В мае месяце я, как обычно, послал Константину Александровичу свою последнюю, только что напечатанную работу44 – военные дневники. Через полторы недели от него пришла датированная вторым июня семьдесят седьмого года короткая и добрая записка, в которой он впервые за годы нашего знакомства обратился ко мне на «ты». Впоследствии близкие Константина Александровича сказали мне, что эта записка оказалась последним, что он написал своей рукой перед тем, как его уже в безнадежном состоянии увезли в больницу.
А потом было отделенное всего четырьмя месяцами от его восьмидесятипятилетия прощание с Фединым в Краснознаменном зале Центрального Дома Советской Армии. Среди других на гражданской панихиде говорил и я, но, что говорил, помню плохо, да и не этим хочется мне кончить свои воспоминания о литературных и жизненных уроках Константина Александровича Федина.
Вспоминая ушедших писателей, мы часто и обычно справедливо говорим об их неоднозначности, сложности, противоречивости…
И то, и другое, и третье можно сказать и о Федине с достаточными основаниями.
А все-таки мне хочется подчеркнуть в нем не это, а его цельность. Ту цельность, примеры которой он не раз подавал нам, своим собратьям по перу, на протяжении своей долгой писательской жизни.
5. VIII. 1978
Самый разный Горбатов*
Знакомы с Борисом Леонтьевичем Горбатовым мы были на протяжении пятнадцати лет, с тридцать девятого года до последнего года его жизни – 1954-го. Когда мы впервые встретились1, ему было тридцать один, а когда он умер – всего-навсего сорок шесть. Но если говорить о той степени близости, которая позволяет мне писать эти воспоминания, то подружились мы лишь где-то посередине нашего знакомства, в сорок шестом году, во время поездки в Японию. И все, о чем пойдет речь, за одним исключением, относится к последним восьми годам жизни Горбатова.
В данном случае мои воспоминания опираются только на память2. Удержать в ней все подробности дружеских разговоров многолетней давности, разумеется, невозможно, однако думаю, что и общий смысл их, и тон близки к истине.

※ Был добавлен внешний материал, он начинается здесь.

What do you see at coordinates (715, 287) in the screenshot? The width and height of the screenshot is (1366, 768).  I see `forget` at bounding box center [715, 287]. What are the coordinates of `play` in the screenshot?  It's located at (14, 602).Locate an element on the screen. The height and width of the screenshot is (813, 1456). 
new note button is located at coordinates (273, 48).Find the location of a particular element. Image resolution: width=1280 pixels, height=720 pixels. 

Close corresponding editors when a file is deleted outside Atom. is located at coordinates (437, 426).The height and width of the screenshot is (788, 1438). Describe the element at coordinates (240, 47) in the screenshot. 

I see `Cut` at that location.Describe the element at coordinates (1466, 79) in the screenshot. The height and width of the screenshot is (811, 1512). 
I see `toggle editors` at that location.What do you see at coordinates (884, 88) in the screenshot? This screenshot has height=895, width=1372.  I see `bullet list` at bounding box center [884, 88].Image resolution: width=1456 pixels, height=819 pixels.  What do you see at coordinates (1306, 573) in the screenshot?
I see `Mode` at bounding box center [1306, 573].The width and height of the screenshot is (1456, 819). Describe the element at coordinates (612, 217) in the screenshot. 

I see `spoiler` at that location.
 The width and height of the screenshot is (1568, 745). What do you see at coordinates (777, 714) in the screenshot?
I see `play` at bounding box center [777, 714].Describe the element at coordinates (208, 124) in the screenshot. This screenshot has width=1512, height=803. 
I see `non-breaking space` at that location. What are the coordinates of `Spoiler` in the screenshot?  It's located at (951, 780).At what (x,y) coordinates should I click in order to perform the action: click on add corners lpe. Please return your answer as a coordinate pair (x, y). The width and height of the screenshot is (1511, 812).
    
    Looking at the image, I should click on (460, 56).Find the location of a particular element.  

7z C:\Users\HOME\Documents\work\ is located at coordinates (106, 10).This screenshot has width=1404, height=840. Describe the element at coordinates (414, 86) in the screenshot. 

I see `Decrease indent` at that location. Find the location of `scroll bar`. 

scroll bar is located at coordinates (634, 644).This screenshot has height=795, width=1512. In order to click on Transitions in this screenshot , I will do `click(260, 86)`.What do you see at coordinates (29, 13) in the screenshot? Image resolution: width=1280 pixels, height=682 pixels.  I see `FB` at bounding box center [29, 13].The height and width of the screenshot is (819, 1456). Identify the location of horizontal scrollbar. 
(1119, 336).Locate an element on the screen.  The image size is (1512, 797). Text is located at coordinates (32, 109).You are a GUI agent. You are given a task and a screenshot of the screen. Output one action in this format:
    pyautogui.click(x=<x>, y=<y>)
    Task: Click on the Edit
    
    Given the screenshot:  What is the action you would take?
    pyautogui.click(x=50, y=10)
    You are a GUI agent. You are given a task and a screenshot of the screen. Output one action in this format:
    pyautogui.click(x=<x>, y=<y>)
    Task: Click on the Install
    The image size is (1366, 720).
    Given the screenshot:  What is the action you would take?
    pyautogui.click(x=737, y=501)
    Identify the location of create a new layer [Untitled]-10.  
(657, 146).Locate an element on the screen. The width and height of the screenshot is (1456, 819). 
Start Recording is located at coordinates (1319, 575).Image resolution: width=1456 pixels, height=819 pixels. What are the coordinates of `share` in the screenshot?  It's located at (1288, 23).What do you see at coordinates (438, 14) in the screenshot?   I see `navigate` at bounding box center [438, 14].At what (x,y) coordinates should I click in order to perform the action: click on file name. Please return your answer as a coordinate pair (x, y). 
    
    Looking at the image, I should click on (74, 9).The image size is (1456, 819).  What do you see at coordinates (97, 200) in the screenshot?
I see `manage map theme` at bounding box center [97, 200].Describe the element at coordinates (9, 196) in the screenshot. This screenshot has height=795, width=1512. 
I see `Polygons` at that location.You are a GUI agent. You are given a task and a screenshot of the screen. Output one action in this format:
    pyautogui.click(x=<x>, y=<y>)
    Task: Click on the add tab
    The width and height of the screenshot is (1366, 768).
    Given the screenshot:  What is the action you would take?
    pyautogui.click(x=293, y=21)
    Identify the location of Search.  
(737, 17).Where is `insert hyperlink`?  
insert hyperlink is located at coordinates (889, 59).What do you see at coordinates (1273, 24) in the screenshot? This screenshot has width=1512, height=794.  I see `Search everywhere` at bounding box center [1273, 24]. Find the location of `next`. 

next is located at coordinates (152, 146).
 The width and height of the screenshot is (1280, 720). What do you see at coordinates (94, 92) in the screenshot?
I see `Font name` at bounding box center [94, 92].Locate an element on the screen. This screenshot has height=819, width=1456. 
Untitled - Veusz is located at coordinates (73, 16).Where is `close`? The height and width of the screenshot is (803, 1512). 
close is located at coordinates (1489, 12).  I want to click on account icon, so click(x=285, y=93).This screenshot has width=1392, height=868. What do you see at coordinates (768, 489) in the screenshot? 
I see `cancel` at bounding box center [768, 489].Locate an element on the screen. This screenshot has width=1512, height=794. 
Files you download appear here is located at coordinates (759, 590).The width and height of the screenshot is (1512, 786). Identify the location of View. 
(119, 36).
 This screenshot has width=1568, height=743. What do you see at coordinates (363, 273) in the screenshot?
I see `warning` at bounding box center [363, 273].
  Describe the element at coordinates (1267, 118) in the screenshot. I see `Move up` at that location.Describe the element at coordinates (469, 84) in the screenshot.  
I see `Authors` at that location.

Горбатов и в самом деле был очень разный, хотя и цельный. Благородство, непримиримость к фальши, нелюбовь к позе, строгость к себе, недовольство написанным, способность радоваться за другого, нерасчетливость, горячность, щедрость, неистребимый юмор – все эти качества, вместе взятые, образовывали натуру внутренне цельную. Но внешние проявления этой цельности в зависимости от обстоятельств, места действия, собеседников были такими разными, что порой казалось; в этом кругло-квадратном, мощно скроенном, наголо бритом человеке, которого зовут Борис Горбатов, сидит сразу несколько Горбатовых и на поверхность выскакивает то один, то другой из них, заранее неизвестно какой.
Москва. Сорок четвертый год. Мы оба одним самолетом вернулись с фронта из Польши, оба были в Майданеке и оба пишем о том, что увидели там3, в лагере смерти. Каждый по-своему: я, сдерживая себя, – сухо, протокольно; Горбатов – гневно, возмущенно, приподнято. О том, как будем писать об этом, спорили еще там, в Люблине, и каждый остался при своем.
– Не ожидал от тебя такой подлости, – говорит Горбатов при встрече. Говорит так сердито, что даже ноздри у него подрагивают.
– Чего ты от меня не ожидал?
– Того, что ты напечатаешь два куска, пока я напечатаю один. Договорились же, что будем писать одновременно.
– Договорились, что начнем писать одновременно, – уточняю я.
– Ну конечно! Тебе только – начать да кончить! Тебе жаль времени даже на то, чтобы хоть немножко притормозить и вспомнить, что ты писатель. Я встаю, думаю, пью чай, снова думаю, раскладываю пасьянс, еще раз думаю и только после этого пишу. А ты вообще никакой не писатель, а обормот! Едва продрав глаза, сразу же садишься и строчишь свои четырехколонники, как ни странно, вполне удовлетворительные. Нет, так дальне у нас с тобой дело не пойдет. Если опять окажемся где-то вместе, сразу же договоримся что ты начинаешь писать на неделю позже меня!
Горбатов смеется так, что у него прыгают очки, и рассказывает мне в лицах, как сегодня утром редактор «Правды» Петр Николаевич Поспелов, увидев в «Красной звезде» мой второй четырехколонник, свирепо укорял его в неоперативности.